(Pixel coordinate grounding data)

---*---

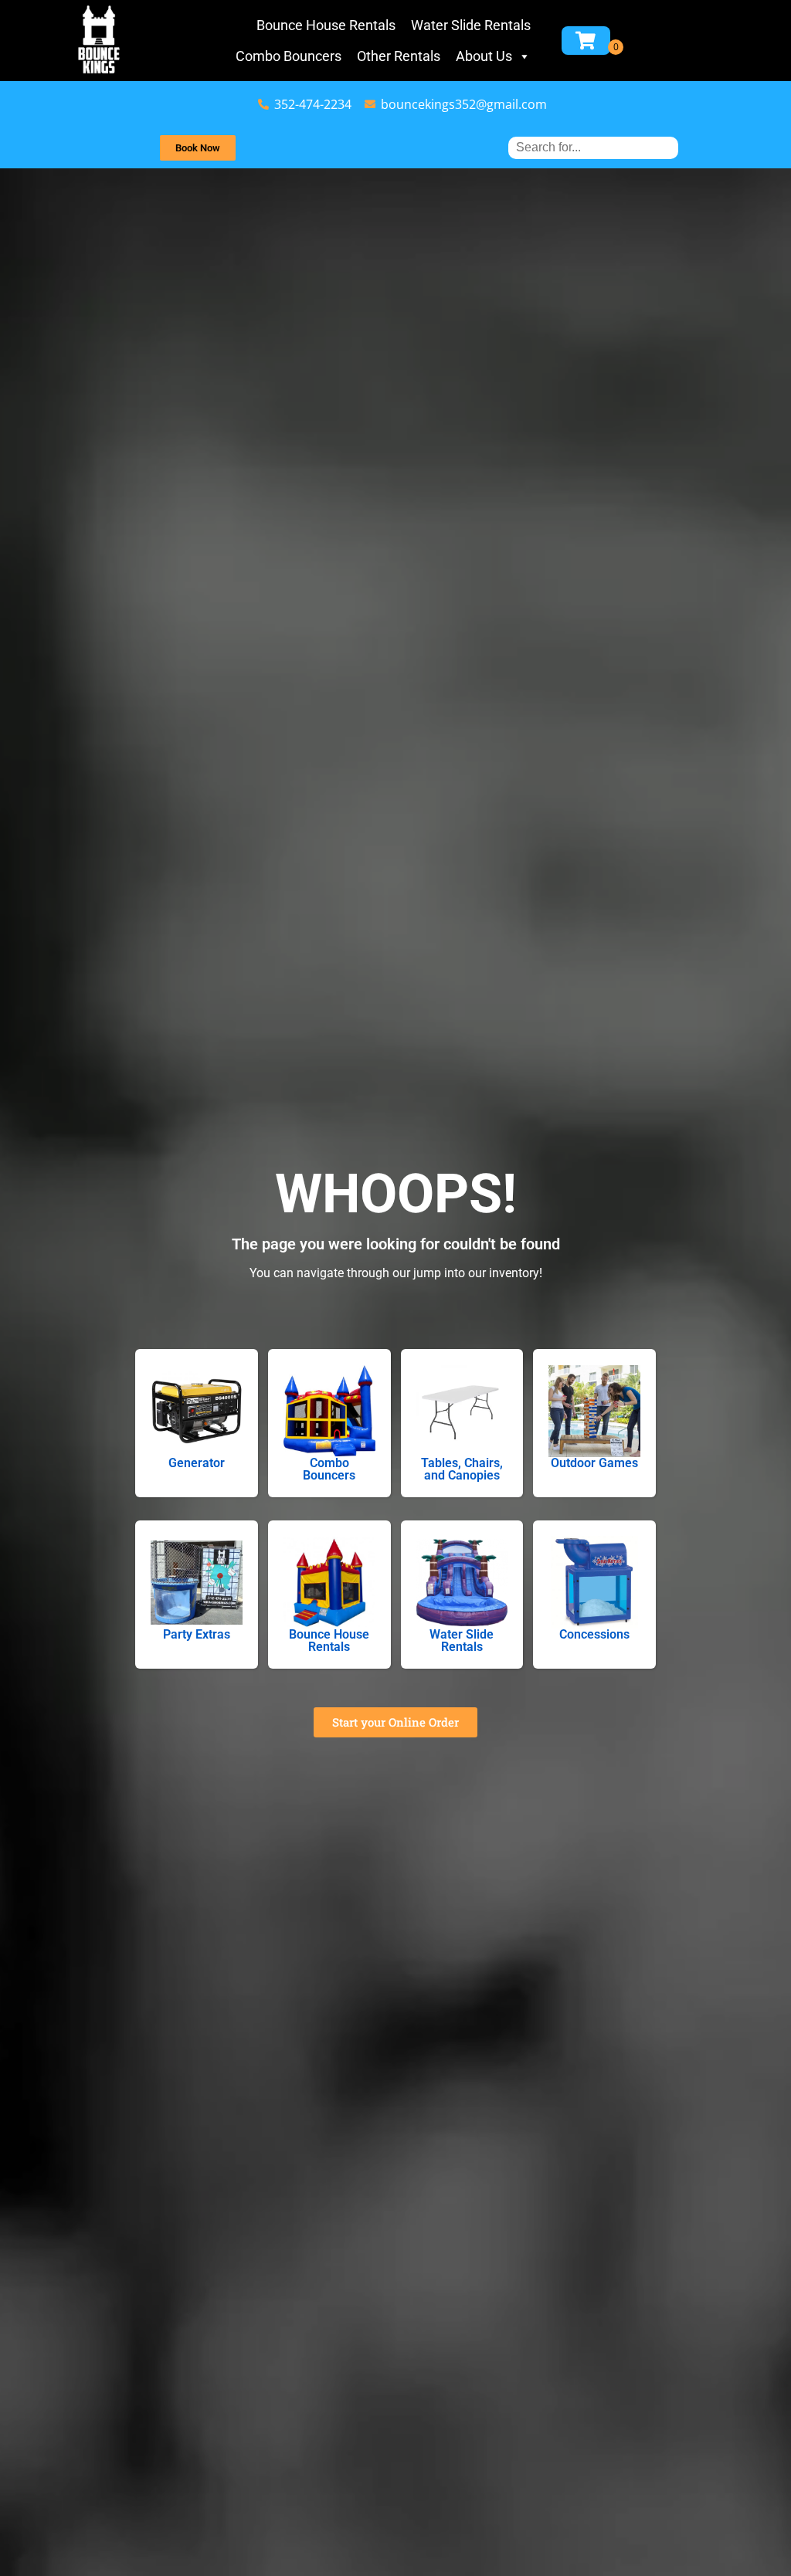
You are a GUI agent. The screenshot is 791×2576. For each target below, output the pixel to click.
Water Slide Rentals (471, 25)
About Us (484, 56)
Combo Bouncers (288, 56)
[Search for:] (593, 147)
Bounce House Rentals (326, 25)
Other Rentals (398, 56)
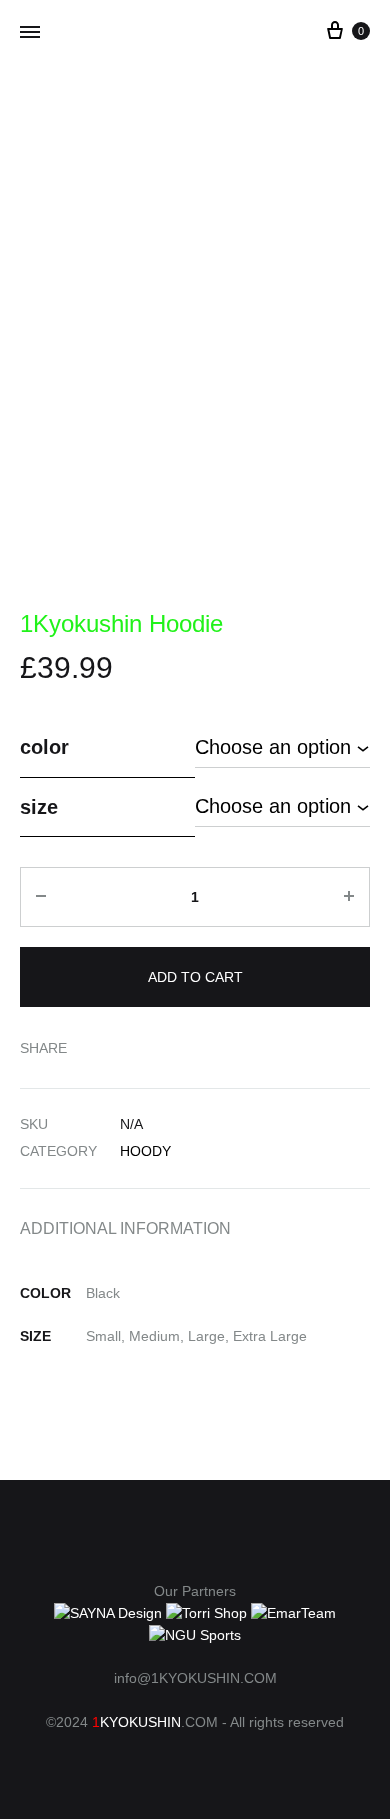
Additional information (125, 1228)
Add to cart (195, 977)
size (39, 807)
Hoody (145, 1151)
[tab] (195, 1228)
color (44, 747)
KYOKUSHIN (140, 1722)
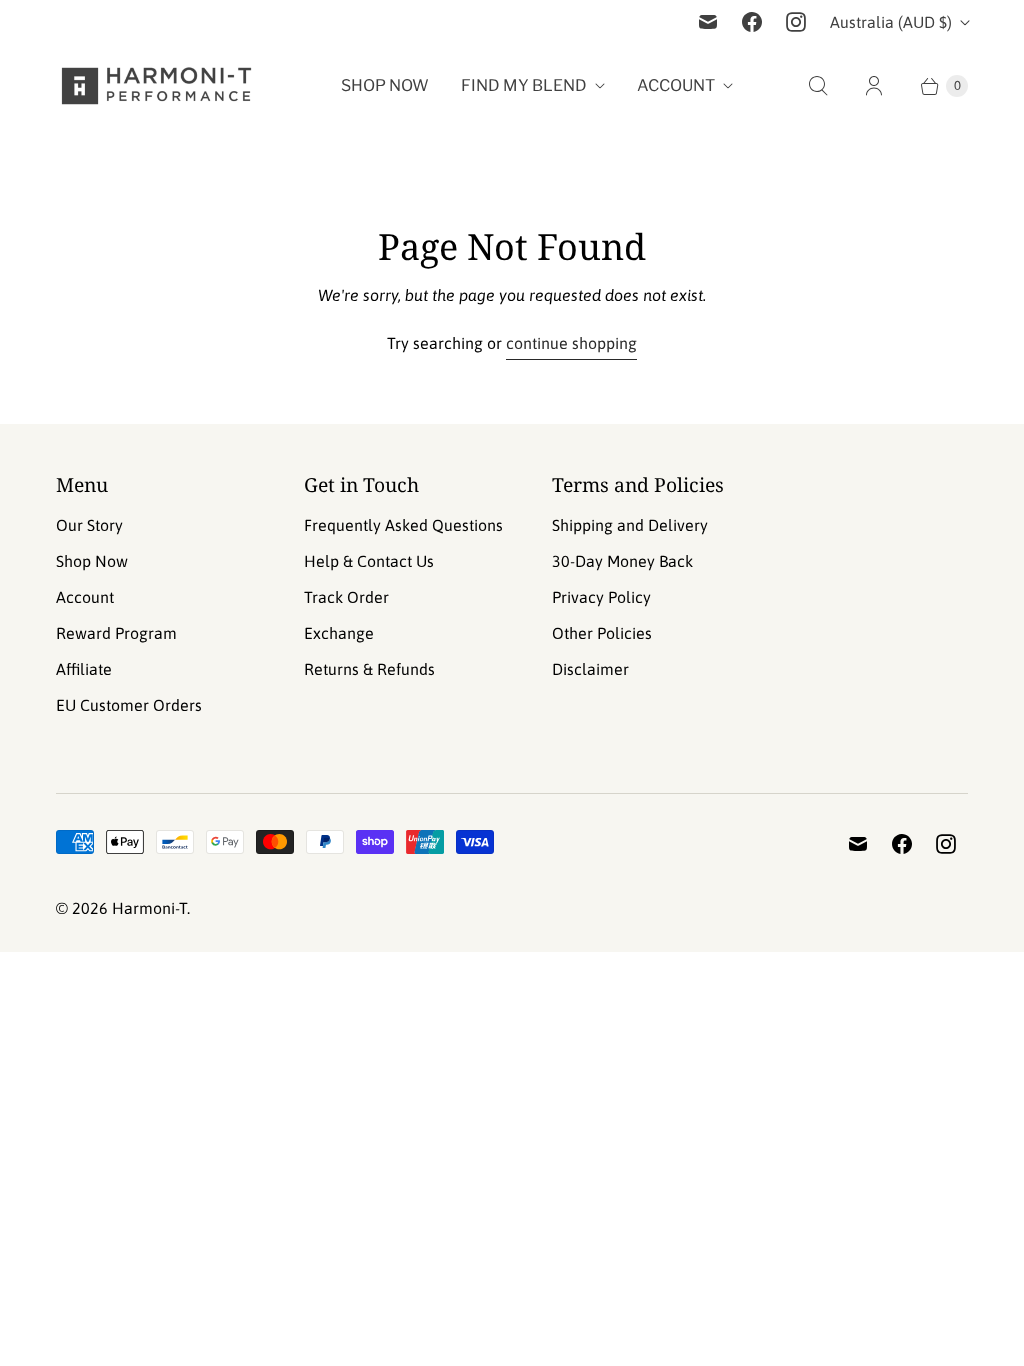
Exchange (339, 633)
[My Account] (874, 86)
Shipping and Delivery (630, 525)
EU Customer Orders (129, 705)
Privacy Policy (601, 597)
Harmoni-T (149, 908)
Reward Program (116, 633)
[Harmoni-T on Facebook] (752, 22)
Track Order (346, 597)
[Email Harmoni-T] (708, 22)
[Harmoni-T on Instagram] (796, 22)
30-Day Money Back (622, 561)
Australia (891, 22)
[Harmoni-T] (156, 86)
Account (676, 85)
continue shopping (571, 343)
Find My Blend (524, 85)
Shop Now (385, 85)
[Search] (818, 86)
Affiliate (84, 669)
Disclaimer (590, 669)
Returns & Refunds (369, 669)
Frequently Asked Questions (403, 525)
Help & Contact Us (369, 561)
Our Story (89, 525)
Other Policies (602, 633)
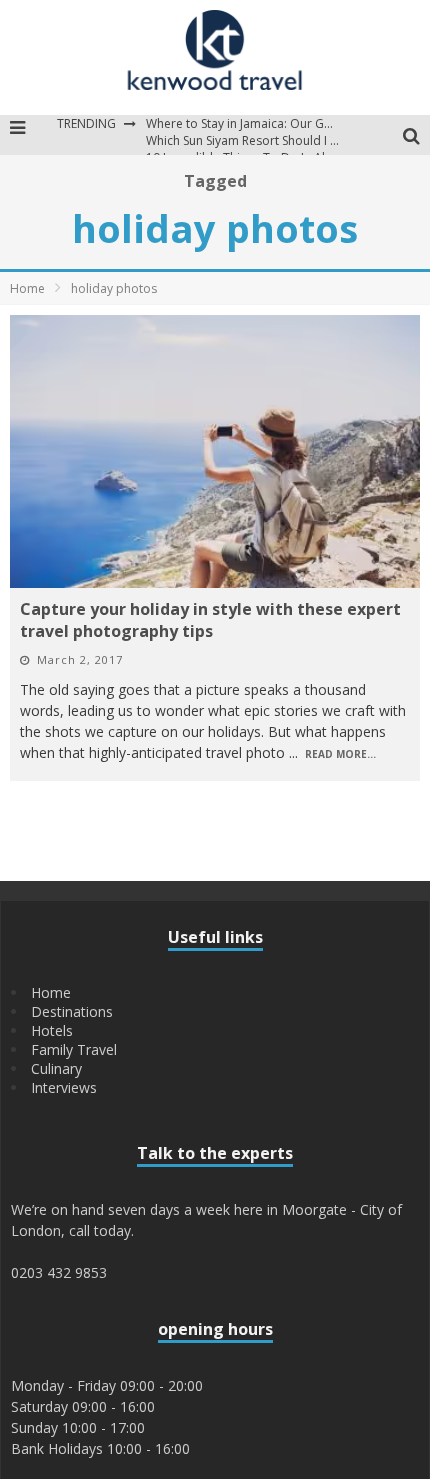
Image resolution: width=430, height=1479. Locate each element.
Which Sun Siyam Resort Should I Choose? (262, 140)
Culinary (56, 1068)
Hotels (52, 1030)
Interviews (64, 1087)
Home (27, 288)
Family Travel (74, 1049)
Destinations (72, 1011)
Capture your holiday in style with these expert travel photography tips (210, 620)
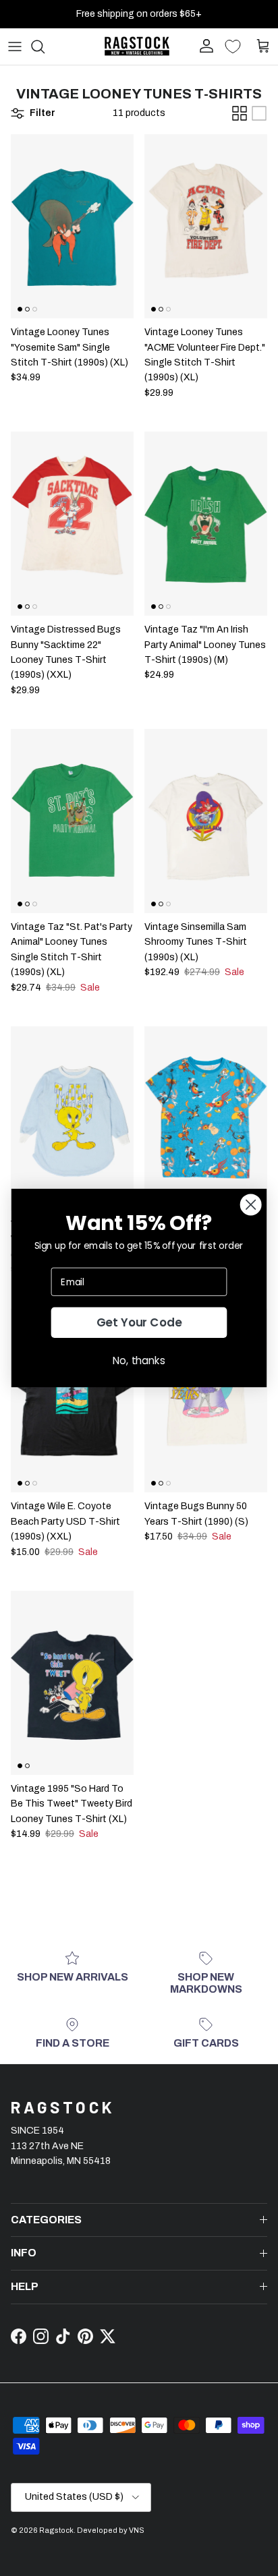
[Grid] (239, 113)
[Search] (44, 46)
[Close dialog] (251, 1205)
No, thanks (139, 1360)
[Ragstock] (137, 46)
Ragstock (56, 2530)
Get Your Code (139, 1323)
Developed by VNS (110, 2530)
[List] (259, 113)
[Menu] (15, 46)
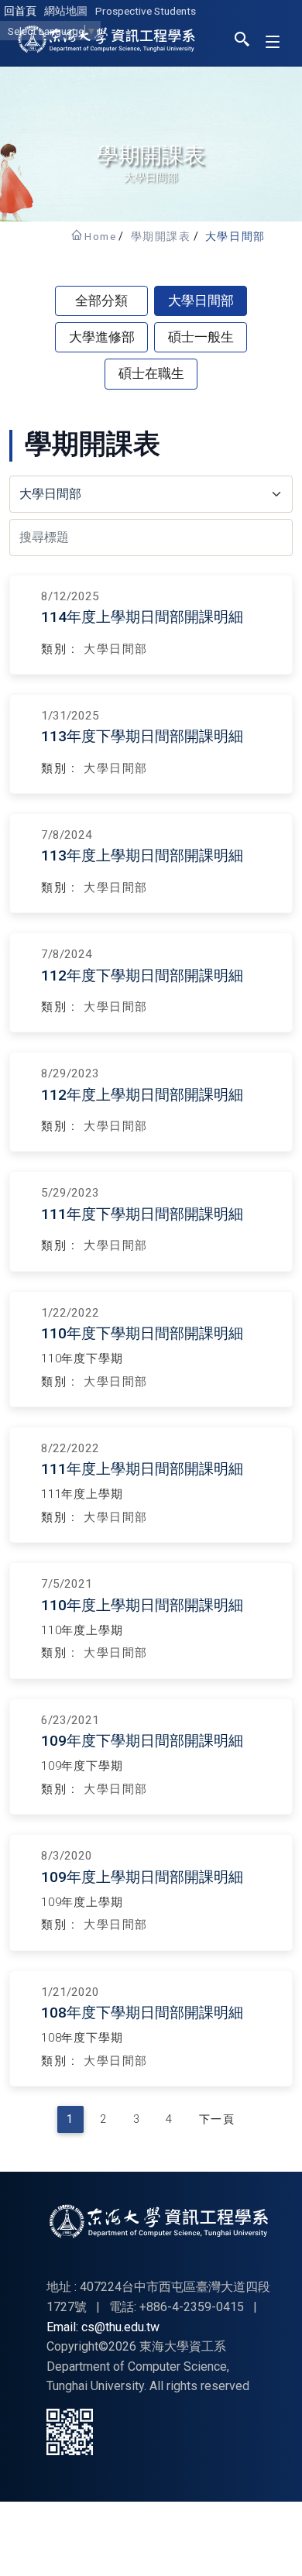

---*---

With pictures excluded, reproduce exactly the lines above from the one containing "[Harmoni-T on Facebook] (752, 22)" down to the one containing "Which Sun Siyam", those two included.

[Harmoni-T on Facebook] (752, 22)
Track Order (346, 597)
[Email Harmoni-T] (708, 22)
[Harmoni-T on Instagram] (796, 22)
30-Day Money Back (622, 561)
Australia (891, 22)
[Harmoni-T] (156, 86)
Account (676, 85)
continue shopping (571, 343)
Find My Blend (524, 85)
Shop Now (385, 85)
[Search] (818, 86)
Affiliate (84, 669)
Disclaimer (590, 669)
Returns & Refunds (369, 669)
Frequently Asked Questions (403, 525)
Help & Contact Us (369, 561)
Our Story (89, 525)
Other Policies (602, 633)
Image resolution: width=430, height=1479. Locate each element.
Which Sun Siyam Resort Should I Choose? (262, 140)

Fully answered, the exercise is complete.